1. Cut squash in half and cook in boiling salted water until tender - about 20 minutes.2. While squash are cooking heat Country Crock in a small pan and saute shallots and peppers until softened but not browned.
3. Add quinoa and stir well. Pour in stock and orange juice. Stir and cover tightly. Turn heat to a simmer and cook for 15 minutes or until all  liquid is absorbed.
4. While quinoa is cooking and when chayote are tender, remove from water and drain well on paper towels. Remove seeds and most of flesh with a  spoon, leaving a 1/4 inch edge all around the inside of the squash. Keep warm.
5. Fluff quinoa with a fork and add parsley and orange zest. Salt and pepper to
6. Stuff squash with quinoa mixture and serve immediately.

Monday, August 21, 2017

Cucumber Melon Agua Fresca


Agua fresca is served at food stands throughout Mexico and is the perfect foil to spicy dishes. It's also one of the most refreshing drinks and excellent for cooling off on a hot summer day.

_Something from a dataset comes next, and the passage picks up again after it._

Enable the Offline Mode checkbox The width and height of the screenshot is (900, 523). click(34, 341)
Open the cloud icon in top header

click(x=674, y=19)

Cucumber Melon Agua Fresca
Hands-On Time: 10 minutes
Ready In: 10 minutes
Serves: Makes about 8 cups

Ingredients:

4 pounds of watermelon
1 large cucumber
2 Tablespoons lime juice
2 cups water
Sweetener as needed (sugar, Stevia, etc.)

Directions:

1. Remove rind and seeds from watermelon. Cut into cubes.
2. Peel cucumber and cut into chunks.
3. Puree fruit in a a blender until smooth - this can be done in batches if necessary.
4. Add water to fruit and stir well. Strain through a fine mesh sieve.
5. Add lime juice to taste. Many times the fruit is sweet enough that very
little sugar is needed, use as you desire.
6. Serve over ice.

Friday, August 18, 2017

Blueberry Bruschetta


While bruschetta is most often served as a savory preparation, it also makes a lovely and lighter dessert. The smooth cream cheese is a perfect contrast to the sweet-tart berries. Grilling is fairly quick and can be done on a traditional grill or in a grill pan on the stove top.

Blueberry Bruschetta
Hands-On Time: 15 minutes
Ready In: 15 minutes
Serves: 24

Ingredients:

1 French baguette (about 18 inches in length)
1/4 cup butter - melted
8 ounces low fat cream cheese (Neufchatel)
3 cups fresh blueberries, washed
1/4 cup granulated sugar
1/2 teaspoon ground cinnamon

Directions:

1. Combine blueberries, sugar and cinnamon in a bowl and toss well to coat. Set aside in
the refrigerator until ready to use.
2. Slice baguette into 24 slices, about 1/2 inch thick. Slicing on the diagonal provides
more surface area.
3. Brush each slice with butter and grill until lightly toasted on both sides.
4. Spread cream cheese on each bread slice and top with a spoonful of blueberries.
Garnish with mint if desired and serve.